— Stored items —
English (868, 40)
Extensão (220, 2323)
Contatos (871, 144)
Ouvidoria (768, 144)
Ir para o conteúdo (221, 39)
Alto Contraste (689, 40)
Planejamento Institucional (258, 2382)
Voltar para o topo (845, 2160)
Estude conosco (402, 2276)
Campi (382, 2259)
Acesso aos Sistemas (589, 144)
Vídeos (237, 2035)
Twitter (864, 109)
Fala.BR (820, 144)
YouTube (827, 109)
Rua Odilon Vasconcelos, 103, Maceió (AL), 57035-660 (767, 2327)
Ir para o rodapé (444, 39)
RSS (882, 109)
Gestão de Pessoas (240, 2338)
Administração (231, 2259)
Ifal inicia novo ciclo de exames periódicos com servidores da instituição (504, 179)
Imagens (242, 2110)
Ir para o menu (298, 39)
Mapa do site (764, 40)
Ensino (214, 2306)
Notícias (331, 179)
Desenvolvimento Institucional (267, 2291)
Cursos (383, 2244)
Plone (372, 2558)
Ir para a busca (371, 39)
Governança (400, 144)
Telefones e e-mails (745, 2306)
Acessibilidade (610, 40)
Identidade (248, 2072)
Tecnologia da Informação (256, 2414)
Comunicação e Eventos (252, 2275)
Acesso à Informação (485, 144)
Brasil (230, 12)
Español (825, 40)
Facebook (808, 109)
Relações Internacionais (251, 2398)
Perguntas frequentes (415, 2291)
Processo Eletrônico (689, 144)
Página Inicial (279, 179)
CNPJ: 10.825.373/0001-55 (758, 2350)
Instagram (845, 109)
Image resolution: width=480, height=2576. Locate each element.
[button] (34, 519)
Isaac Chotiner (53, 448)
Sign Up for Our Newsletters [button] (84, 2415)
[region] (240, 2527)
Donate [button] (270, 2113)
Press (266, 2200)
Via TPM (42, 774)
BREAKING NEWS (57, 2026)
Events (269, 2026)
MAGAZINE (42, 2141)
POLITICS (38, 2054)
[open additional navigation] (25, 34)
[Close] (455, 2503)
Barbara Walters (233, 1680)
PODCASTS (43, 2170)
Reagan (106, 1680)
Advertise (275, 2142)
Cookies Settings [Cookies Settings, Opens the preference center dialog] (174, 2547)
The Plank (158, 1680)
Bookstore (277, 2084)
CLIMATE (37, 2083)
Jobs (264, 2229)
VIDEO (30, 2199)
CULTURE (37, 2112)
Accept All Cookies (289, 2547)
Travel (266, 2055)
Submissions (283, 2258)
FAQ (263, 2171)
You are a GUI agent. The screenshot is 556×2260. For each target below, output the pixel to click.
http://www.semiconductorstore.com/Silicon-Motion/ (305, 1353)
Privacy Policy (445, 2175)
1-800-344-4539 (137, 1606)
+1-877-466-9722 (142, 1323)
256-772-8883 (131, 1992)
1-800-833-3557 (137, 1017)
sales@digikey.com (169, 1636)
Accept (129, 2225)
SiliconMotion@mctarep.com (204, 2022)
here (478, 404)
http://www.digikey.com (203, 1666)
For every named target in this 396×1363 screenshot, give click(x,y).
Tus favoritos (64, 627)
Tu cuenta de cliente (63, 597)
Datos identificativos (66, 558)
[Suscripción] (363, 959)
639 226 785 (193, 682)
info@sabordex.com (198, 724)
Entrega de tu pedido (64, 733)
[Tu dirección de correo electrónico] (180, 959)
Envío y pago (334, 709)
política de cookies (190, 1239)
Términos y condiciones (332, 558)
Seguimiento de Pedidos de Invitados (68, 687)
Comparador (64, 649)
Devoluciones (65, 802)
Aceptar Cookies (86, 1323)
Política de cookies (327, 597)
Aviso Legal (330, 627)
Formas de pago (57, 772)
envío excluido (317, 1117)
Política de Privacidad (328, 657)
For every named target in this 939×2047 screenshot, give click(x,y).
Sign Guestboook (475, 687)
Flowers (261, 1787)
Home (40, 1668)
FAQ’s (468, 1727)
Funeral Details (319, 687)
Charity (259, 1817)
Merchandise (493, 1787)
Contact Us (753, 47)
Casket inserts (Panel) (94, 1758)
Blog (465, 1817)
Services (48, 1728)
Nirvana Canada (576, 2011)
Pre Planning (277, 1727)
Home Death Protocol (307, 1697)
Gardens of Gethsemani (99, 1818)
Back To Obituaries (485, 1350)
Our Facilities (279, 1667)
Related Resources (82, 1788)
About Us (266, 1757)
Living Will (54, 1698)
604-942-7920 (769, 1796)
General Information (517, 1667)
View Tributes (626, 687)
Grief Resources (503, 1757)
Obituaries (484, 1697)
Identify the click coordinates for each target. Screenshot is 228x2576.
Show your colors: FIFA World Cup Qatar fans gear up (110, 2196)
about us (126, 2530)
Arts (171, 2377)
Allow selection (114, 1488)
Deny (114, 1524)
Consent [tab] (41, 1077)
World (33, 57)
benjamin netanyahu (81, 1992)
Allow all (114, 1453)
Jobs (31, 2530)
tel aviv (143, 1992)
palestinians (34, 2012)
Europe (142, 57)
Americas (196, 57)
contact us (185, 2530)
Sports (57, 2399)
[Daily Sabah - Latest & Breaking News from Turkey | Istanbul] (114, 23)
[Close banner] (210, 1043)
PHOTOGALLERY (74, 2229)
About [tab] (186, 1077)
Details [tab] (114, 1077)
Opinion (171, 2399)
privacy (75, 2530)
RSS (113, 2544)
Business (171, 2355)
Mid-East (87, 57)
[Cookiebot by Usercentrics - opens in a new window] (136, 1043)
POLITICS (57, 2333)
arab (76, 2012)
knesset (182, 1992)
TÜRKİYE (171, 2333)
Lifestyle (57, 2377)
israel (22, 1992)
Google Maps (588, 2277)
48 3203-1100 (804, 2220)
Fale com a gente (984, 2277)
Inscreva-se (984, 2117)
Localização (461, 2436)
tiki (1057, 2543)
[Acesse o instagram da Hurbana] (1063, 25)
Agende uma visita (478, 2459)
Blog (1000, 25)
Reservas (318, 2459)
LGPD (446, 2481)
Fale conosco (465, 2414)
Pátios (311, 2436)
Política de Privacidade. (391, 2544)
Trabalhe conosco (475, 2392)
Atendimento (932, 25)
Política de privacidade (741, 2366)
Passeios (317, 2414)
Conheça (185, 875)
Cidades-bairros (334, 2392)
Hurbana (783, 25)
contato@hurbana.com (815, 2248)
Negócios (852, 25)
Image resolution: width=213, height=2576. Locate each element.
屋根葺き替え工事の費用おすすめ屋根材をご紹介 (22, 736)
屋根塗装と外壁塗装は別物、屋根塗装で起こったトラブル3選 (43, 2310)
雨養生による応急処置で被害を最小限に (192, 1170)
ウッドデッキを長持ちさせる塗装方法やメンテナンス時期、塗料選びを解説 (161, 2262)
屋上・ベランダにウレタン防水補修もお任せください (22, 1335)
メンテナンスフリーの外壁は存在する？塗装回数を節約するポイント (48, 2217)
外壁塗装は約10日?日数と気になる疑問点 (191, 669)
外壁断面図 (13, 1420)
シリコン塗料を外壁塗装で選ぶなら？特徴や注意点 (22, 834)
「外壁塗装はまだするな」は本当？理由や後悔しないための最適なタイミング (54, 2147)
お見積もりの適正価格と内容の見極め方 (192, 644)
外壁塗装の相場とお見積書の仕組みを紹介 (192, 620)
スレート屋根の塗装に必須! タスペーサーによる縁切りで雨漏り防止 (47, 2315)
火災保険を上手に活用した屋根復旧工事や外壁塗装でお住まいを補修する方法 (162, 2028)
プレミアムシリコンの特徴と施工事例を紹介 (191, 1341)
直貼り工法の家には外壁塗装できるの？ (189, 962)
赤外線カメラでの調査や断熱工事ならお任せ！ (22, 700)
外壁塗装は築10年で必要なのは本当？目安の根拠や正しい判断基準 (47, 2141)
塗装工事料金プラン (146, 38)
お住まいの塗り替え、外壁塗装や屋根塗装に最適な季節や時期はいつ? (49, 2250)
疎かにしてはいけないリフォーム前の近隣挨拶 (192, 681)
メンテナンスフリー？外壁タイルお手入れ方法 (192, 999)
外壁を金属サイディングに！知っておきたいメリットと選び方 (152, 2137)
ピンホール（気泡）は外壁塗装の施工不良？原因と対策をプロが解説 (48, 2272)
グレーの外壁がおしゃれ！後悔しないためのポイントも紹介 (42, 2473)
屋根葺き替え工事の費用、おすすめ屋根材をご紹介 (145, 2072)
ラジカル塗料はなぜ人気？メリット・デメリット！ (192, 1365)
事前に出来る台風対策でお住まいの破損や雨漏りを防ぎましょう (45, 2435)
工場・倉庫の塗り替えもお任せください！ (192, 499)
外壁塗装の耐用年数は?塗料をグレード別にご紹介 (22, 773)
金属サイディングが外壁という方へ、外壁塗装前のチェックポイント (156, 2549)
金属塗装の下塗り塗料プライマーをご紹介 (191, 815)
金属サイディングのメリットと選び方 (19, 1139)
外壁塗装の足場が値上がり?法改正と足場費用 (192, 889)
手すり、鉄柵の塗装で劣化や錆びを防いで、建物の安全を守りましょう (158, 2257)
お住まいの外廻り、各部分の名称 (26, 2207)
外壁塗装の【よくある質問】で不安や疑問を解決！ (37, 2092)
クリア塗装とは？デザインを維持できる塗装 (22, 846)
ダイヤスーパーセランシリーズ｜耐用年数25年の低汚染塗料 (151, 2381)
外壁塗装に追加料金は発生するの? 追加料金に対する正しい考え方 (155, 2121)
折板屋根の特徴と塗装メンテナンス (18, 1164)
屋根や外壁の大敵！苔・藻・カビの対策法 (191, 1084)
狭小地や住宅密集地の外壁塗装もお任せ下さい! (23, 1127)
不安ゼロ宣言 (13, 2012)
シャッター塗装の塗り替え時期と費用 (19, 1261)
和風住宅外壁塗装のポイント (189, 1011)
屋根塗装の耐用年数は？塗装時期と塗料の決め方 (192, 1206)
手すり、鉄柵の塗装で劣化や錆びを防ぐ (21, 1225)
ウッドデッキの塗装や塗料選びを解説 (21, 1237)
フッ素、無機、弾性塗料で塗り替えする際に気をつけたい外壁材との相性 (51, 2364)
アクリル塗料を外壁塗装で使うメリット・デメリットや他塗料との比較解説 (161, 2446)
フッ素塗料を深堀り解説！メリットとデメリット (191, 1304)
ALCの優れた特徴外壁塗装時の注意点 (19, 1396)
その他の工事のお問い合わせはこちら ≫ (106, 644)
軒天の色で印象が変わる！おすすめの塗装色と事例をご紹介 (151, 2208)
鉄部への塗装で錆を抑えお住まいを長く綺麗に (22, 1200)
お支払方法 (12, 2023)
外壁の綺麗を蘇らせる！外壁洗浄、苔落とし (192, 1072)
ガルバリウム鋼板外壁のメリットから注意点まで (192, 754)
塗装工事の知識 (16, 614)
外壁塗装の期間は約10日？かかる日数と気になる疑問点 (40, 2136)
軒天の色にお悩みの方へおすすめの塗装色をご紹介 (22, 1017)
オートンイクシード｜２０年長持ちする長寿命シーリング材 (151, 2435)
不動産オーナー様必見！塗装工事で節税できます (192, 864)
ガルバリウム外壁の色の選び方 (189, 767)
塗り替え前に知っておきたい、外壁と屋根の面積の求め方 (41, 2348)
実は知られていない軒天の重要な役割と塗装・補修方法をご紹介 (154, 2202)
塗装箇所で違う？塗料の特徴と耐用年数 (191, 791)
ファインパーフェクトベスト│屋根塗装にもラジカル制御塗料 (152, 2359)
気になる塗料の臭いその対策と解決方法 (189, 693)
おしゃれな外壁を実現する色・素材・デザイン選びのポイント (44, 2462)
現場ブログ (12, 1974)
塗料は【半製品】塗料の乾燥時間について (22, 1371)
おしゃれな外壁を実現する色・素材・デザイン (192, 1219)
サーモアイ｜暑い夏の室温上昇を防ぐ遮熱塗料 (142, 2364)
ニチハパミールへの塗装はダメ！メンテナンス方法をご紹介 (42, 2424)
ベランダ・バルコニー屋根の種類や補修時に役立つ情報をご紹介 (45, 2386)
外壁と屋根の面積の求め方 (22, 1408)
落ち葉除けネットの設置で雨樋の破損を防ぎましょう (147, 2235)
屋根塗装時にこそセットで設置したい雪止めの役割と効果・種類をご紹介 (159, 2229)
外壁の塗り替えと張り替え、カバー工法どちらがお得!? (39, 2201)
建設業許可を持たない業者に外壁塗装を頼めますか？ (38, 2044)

— WRITTEN PROBLEM —
Convert the stretch of records from the start through the line containing "Acesso aos Sistemas (589, 144)" into a two-column CSV with the columns "target" and "location", one row per record. Enclose each field in quotation marks and replace any line breaks with spaces.

— WRITTEN ANSWER —
target,location
"English","(868, 40)"
"Extensão","(220, 2323)"
"Contatos","(871, 144)"
"Ouvidoria","(768, 144)"
"Ir para o conteúdo","(221, 39)"
"Alto Contraste","(689, 40)"
"Planejamento Institucional","(258, 2382)"
"Voltar para o topo","(845, 2160)"
"Estude conosco","(402, 2276)"
"Campi","(382, 2259)"
"Acesso aos Sistemas","(589, 144)"